Any claims that the HSE may make that e.g. the woman is respected as the primary decision maker cannot be seen as anything other than a sham. Policy documents that are peppered by terms like “choice” and commitment to a “woman-centred care”, yet any autonomy that women are claimed to have is trammelled by the fact that her role as primary decision maker is conditional on those decisions being the “right” ones, according to the criteria laid down by the HSE, and based on the interpretation of evidence that strengthens its position. This places the HSE in a virtually impregnable position of power, not only as the primary decision maker in care, but as the body who can decide the criteria upon which those decisions are drawn.

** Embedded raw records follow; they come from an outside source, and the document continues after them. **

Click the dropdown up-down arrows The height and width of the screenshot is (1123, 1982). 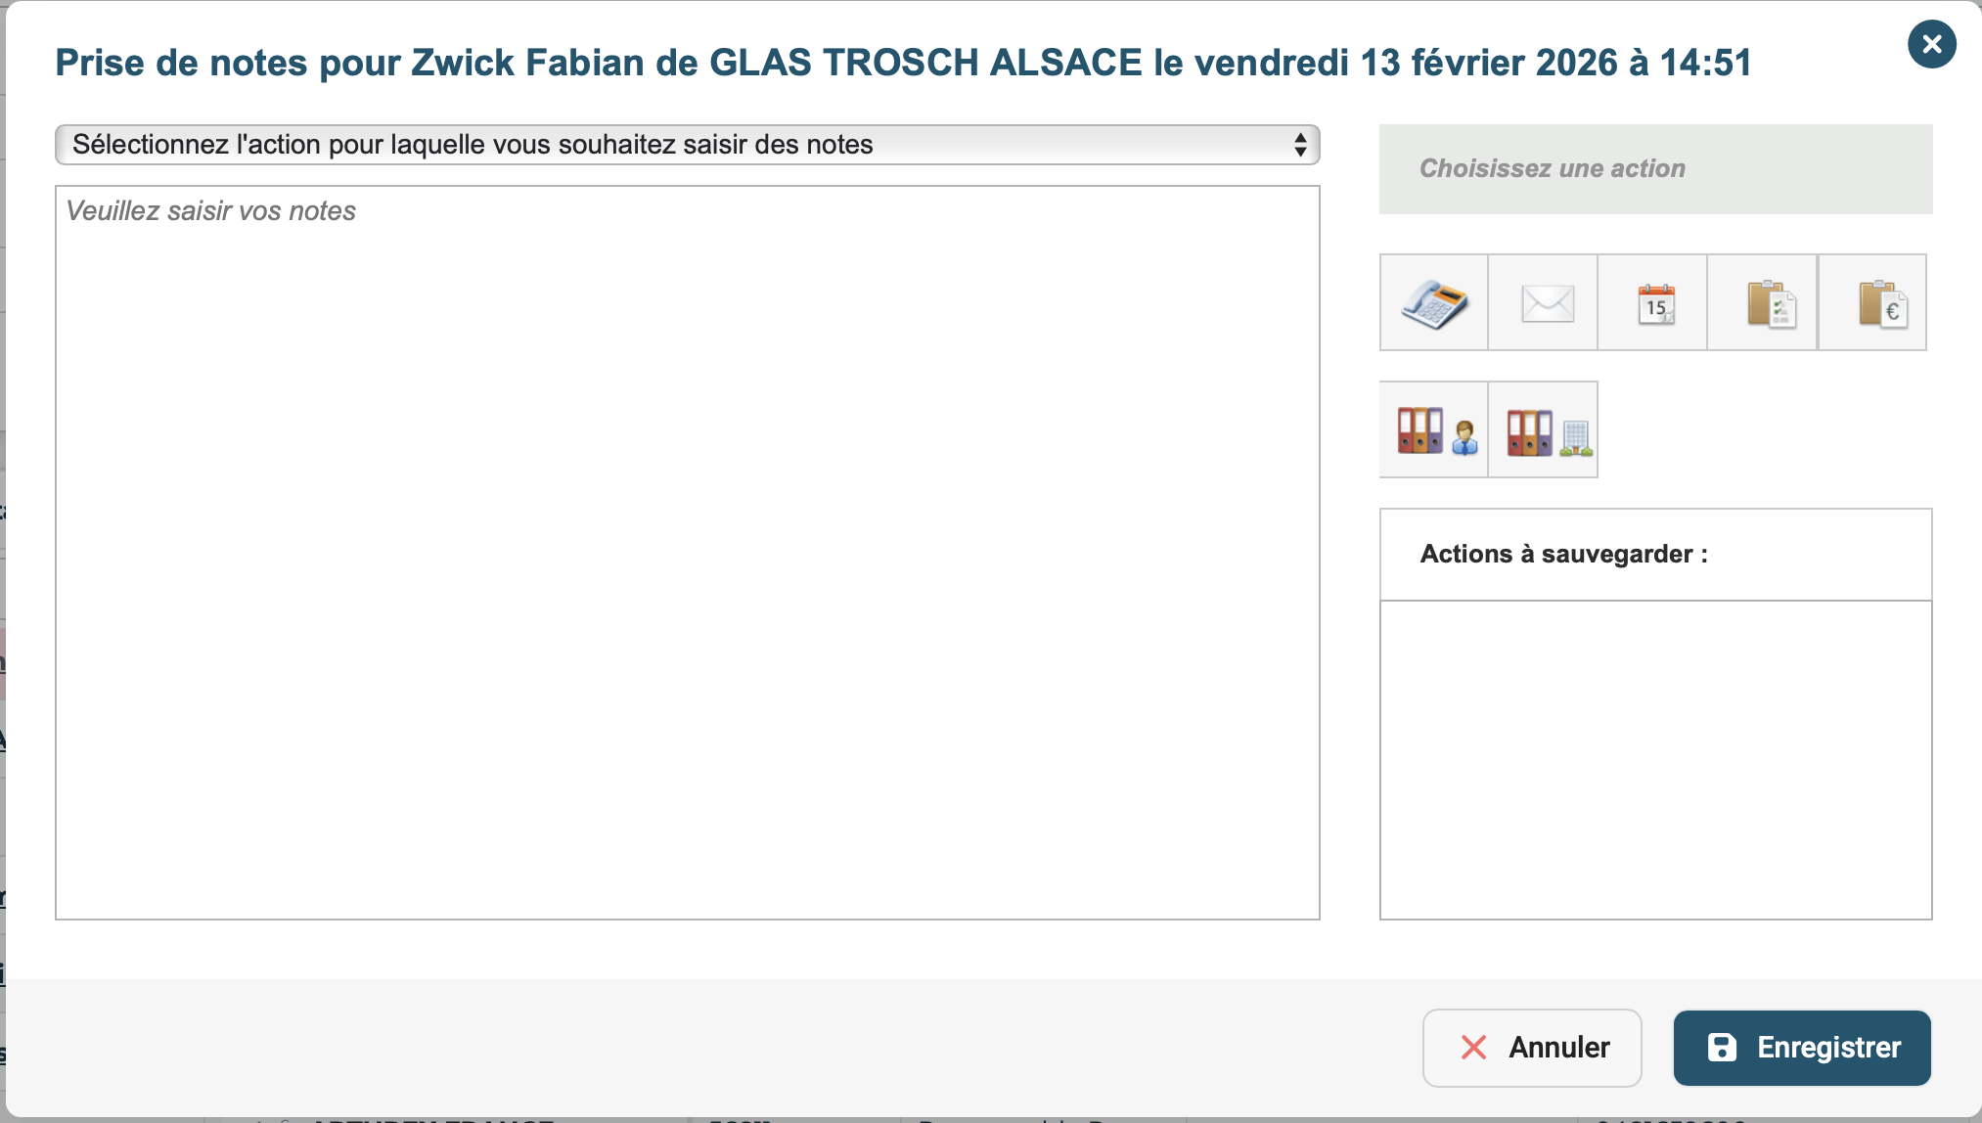click(1300, 145)
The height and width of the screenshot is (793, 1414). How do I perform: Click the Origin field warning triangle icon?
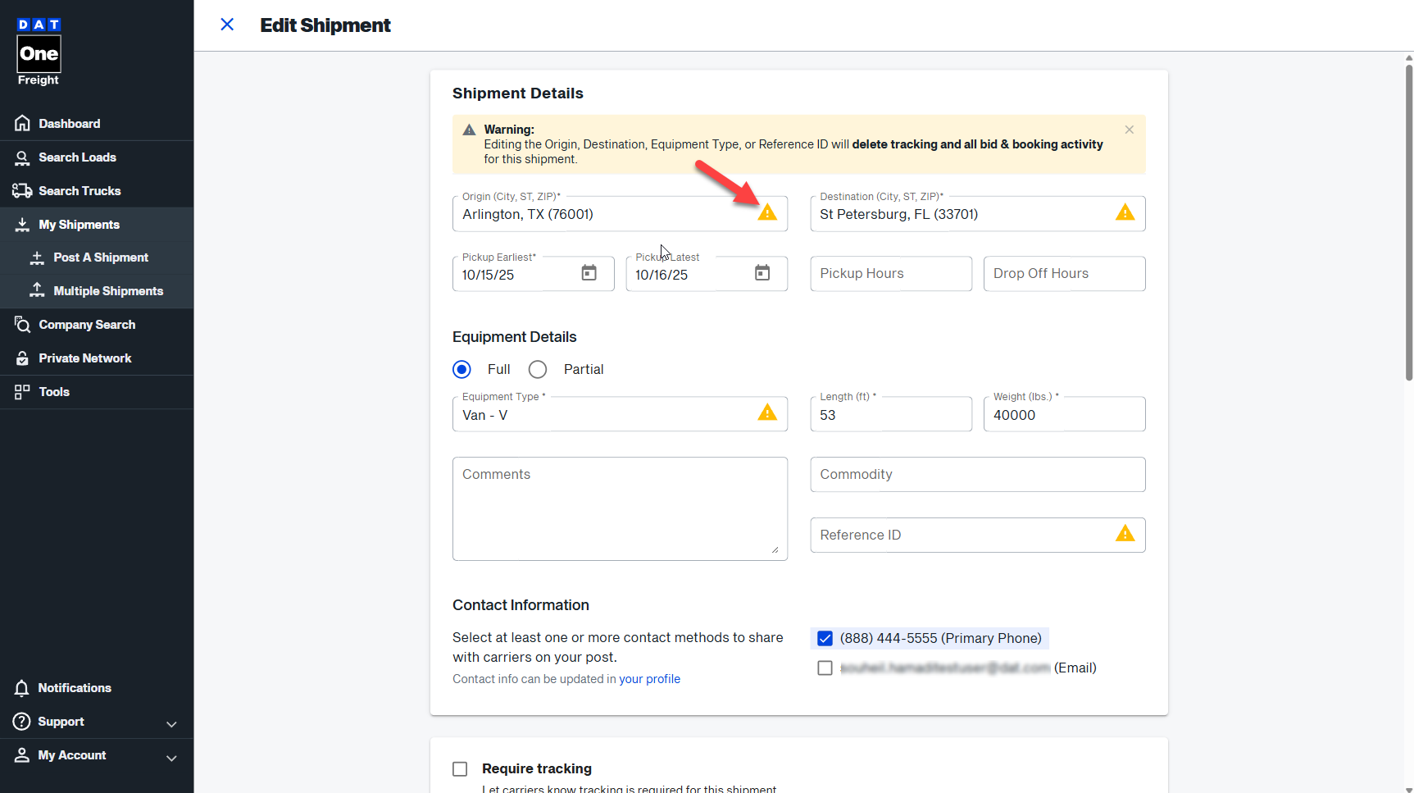point(766,213)
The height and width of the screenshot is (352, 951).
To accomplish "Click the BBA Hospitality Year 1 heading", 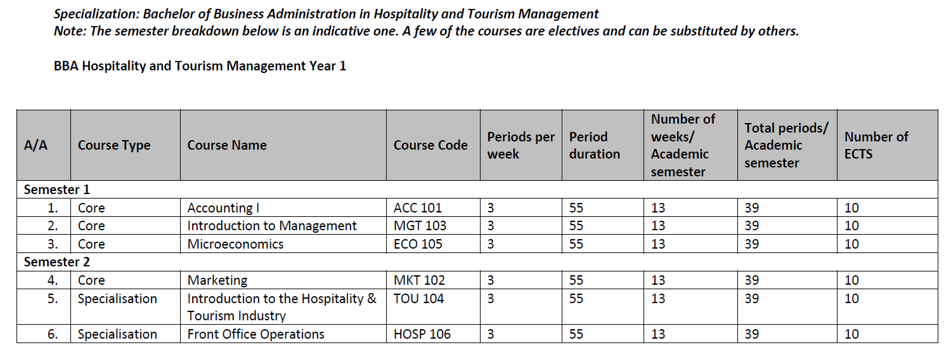I will pos(200,66).
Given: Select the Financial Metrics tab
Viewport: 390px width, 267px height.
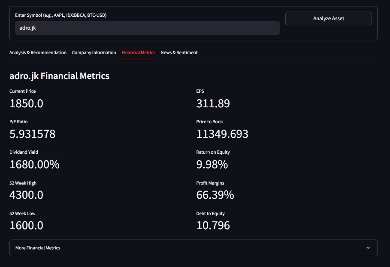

The women in Philomena’s care are now in the position of having to decide what to do next. Many of her clients have not been contacted by the HSE at all. I received a text message asking whether I had any queries about the home birth service: I did indeed, and when I rang I had a number of queries – what are my options now? What the implications of the suspension of Philomena Canning’s insurance for my care and the care of my baby? What is the HSE doing to expedite this issue? Why has the HSE not contacted me in writing to inform me of any developments? I did not receive satisfactory answers to any of my questions; I was told that a text message is technically speaking, “written correspondence”, and that if I wanted to find out more details about the implications of the High Court decision, I should consult the national media. I was also told that I would be contacted by Wednesday evening with the details of replacement midwife. It’s Friday, I have not yet been contacted by the HSE.

There is no national home birth service, despite HSE claims that “The National Domiciliary Midwifery service is available to eligible expectant mothers who wish to avail of a home birth service under the care of a self employed community midwife”. There are currently fewer SECMs providing a home birth service than there are counties in Ireland. Why? Largely because the HSE has intimidated SECMs to the extent that few midwives are willing to put themselves in a position where their practice is under continual surveillance and where their professional autonomy is compromised and undermined at every turn. For the majority of Philomena’s clients, there are no other SECMs available at short notice, because they are in such high demand. Hospital-based Domino Schemes that provide a home birth service are equally over-subscribed, and the geographical inequity of home birth services means that women’s choices of care model are limited to whatever is available in their area. For most women in the area covered by Philomena, this means going into hospital. The most recent guidelines issued by the National Institute for Health and Care Excellence (NICE) in the UK recommend that low-risk multiparous women be advised to give birth at home or in a midwifery-led unit (free-standing or alongside a maternity hospital). Obstetric Units are considered inappropriate to the needs of women considered low risk, as they increase the likelihood of caesarean section and other interventions. These recommendations echo those of the 2013 HIQA report in Ireland which states that all women should have access to the right level of care and support at any given time. Since all women deemed eligible to access home birth services in Ireland are by definition low-risk, this suggests that the only option now available to us is the least appropriate, and therefore the least safe.